(Stored data)
=-=-=

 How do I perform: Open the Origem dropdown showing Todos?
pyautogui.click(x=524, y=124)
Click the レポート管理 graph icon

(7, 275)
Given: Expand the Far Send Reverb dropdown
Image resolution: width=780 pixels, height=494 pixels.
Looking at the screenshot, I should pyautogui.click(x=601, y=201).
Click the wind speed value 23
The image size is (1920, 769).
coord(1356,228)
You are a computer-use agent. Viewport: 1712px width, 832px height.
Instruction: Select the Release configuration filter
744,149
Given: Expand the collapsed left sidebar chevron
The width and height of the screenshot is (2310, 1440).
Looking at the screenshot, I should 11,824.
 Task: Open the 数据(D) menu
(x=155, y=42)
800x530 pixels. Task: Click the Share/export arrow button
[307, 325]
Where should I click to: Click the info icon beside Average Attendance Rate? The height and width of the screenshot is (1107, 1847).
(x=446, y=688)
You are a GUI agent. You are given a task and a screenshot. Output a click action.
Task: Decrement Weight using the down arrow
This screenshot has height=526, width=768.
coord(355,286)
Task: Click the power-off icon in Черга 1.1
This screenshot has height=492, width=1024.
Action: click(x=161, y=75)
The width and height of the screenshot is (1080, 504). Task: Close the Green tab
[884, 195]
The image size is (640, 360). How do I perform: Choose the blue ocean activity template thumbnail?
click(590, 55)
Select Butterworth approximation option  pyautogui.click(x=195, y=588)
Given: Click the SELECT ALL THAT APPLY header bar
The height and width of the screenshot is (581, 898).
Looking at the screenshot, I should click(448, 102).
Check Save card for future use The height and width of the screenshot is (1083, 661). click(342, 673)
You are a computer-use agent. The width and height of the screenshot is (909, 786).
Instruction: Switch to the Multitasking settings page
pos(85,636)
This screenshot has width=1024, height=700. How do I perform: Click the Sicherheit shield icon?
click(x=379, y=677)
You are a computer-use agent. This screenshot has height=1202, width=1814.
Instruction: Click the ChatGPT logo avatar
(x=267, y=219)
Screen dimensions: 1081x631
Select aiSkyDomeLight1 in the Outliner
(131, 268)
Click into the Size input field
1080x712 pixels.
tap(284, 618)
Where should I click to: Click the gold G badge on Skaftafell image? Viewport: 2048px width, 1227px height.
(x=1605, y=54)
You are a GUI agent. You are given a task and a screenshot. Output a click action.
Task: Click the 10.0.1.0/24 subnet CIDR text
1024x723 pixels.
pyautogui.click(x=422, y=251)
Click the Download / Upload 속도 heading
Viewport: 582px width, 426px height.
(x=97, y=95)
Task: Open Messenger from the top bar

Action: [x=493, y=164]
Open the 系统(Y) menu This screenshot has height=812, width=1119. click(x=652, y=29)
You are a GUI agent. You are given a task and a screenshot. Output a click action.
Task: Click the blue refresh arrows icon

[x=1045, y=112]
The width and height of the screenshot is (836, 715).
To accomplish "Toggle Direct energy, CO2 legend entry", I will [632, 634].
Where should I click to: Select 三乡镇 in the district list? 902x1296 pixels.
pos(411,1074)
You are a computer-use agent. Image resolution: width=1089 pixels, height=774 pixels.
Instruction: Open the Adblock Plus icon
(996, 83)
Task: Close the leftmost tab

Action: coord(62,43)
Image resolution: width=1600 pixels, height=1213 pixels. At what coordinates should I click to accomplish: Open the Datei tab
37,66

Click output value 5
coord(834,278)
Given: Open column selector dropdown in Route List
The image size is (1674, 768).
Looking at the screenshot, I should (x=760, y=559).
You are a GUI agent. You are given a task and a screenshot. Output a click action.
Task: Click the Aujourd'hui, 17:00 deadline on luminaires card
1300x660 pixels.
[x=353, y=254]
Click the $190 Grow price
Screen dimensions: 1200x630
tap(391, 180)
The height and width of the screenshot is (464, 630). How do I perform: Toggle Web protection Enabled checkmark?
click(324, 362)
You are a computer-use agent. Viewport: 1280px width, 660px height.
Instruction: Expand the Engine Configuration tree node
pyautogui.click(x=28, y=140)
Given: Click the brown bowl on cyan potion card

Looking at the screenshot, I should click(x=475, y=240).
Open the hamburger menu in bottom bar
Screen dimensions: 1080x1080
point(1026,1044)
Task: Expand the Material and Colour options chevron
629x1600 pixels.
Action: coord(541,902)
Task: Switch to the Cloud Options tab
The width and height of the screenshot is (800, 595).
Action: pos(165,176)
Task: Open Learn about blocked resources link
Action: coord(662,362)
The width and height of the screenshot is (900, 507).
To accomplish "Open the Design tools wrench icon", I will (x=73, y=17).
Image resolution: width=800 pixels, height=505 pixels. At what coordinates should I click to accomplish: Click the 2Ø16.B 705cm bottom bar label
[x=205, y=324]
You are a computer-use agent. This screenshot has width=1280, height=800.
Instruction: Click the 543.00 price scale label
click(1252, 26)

=-=-=

TASK TO COMPLETE –
Exact output of every entry is required.

RESPONSE AREA –
 How do I perform: Open the Origem dropdown showing Todos?
pyautogui.click(x=524, y=124)
Click the レポート管理 graph icon

(7, 275)
Given: Expand the Far Send Reverb dropdown
Image resolution: width=780 pixels, height=494 pixels.
Looking at the screenshot, I should pyautogui.click(x=601, y=201).
Click the wind speed value 23
The image size is (1920, 769).
coord(1356,228)
You are a computer-use agent. Viewport: 1712px width, 832px height.
Instruction: Select the Release configuration filter
744,149
Given: Expand the collapsed left sidebar chevron
The width and height of the screenshot is (2310, 1440).
Looking at the screenshot, I should 11,824.
 Task: Open the 数据(D) menu
(x=155, y=42)
800x530 pixels. Task: Click the Share/export arrow button
[307, 325]
Where should I click to: Click the info icon beside Average Attendance Rate? The height and width of the screenshot is (1107, 1847).
(x=446, y=688)
You are a GUI agent. You are given a task and a screenshot. Output a click action.
Task: Decrement Weight using the down arrow
This screenshot has height=526, width=768.
coord(355,286)
Task: Click the power-off icon in Черга 1.1
This screenshot has height=492, width=1024.
Action: click(x=161, y=75)
The width and height of the screenshot is (1080, 504). Task: Close the Green tab
[884, 195]
The image size is (640, 360). How do I perform: Choose the blue ocean activity template thumbnail?
click(590, 55)
Select Butterworth approximation option  pyautogui.click(x=195, y=588)
Given: Click the SELECT ALL THAT APPLY header bar
The height and width of the screenshot is (581, 898).
Looking at the screenshot, I should click(448, 102).
Check Save card for future use The height and width of the screenshot is (1083, 661). click(342, 673)
You are a computer-use agent. The width and height of the screenshot is (909, 786).
Instruction: Switch to the Multitasking settings page
pos(85,636)
This screenshot has width=1024, height=700. How do I perform: Click the Sicherheit shield icon?
click(x=379, y=677)
You are a computer-use agent. This screenshot has height=1202, width=1814.
Instruction: Click the ChatGPT logo avatar
(x=267, y=219)
Screen dimensions: 1081x631
Select aiSkyDomeLight1 in the Outliner
(131, 268)
Click into the Size input field
1080x712 pixels.
tap(284, 618)
Where should I click to: Click the gold G badge on Skaftafell image? Viewport: 2048px width, 1227px height.
(x=1605, y=54)
You are a GUI agent. You are given a task and a screenshot. Output a click action.
Task: Click the 10.0.1.0/24 subnet CIDR text
1024x723 pixels.
pyautogui.click(x=422, y=251)
Click the Download / Upload 속도 heading
Viewport: 582px width, 426px height.
(x=97, y=95)
Task: Open Messenger from the top bar

Action: [x=493, y=164]
Open the 系统(Y) menu This screenshot has height=812, width=1119. click(x=652, y=29)
You are a GUI agent. You are given a task and a screenshot. Output a click action.
Task: Click the blue refresh arrows icon

[x=1045, y=112]
The width and height of the screenshot is (836, 715).
To accomplish "Toggle Direct energy, CO2 legend entry", I will [632, 634].
Where should I click to: Select 三乡镇 in the district list? 902x1296 pixels.
pos(411,1074)
You are a computer-use agent. Image resolution: width=1089 pixels, height=774 pixels.
Instruction: Open the Adblock Plus icon
(996, 83)
Task: Close the leftmost tab

Action: coord(62,43)
Image resolution: width=1600 pixels, height=1213 pixels. At what coordinates should I click to accomplish: Open the Datei tab
37,66

Click output value 5
coord(834,278)
Given: Open column selector dropdown in Route List
The image size is (1674, 768).
Looking at the screenshot, I should (x=760, y=559).
You are a GUI agent. You are given a task and a screenshot. Output a click action.
Task: Click the Aujourd'hui, 17:00 deadline on luminaires card
1300x660 pixels.
[x=353, y=254]
Click the $190 Grow price
Screen dimensions: 1200x630
tap(391, 180)
The height and width of the screenshot is (464, 630). How do I perform: Toggle Web protection Enabled checkmark?
click(324, 362)
You are a computer-use agent. Viewport: 1280px width, 660px height.
Instruction: Expand the Engine Configuration tree node
pyautogui.click(x=28, y=140)
Given: Click the brown bowl on cyan potion card

Looking at the screenshot, I should click(x=475, y=240).
Open the hamburger menu in bottom bar
Screen dimensions: 1080x1080
point(1026,1044)
Task: Expand the Material and Colour options chevron
629x1600 pixels.
Action: coord(541,902)
Task: Switch to the Cloud Options tab
The width and height of the screenshot is (800, 595).
Action: pos(165,176)
Task: Open Learn about blocked resources link
Action: coord(662,362)
The width and height of the screenshot is (900, 507).
To accomplish "Open the Design tools wrench icon", I will (x=73, y=17).
Image resolution: width=800 pixels, height=505 pixels. At what coordinates should I click to accomplish: Click the 2Ø16.B 705cm bottom bar label
[x=205, y=324]
You are a computer-use agent. This screenshot has width=1280, height=800.
Instruction: Click the 543.00 price scale label
click(1252, 26)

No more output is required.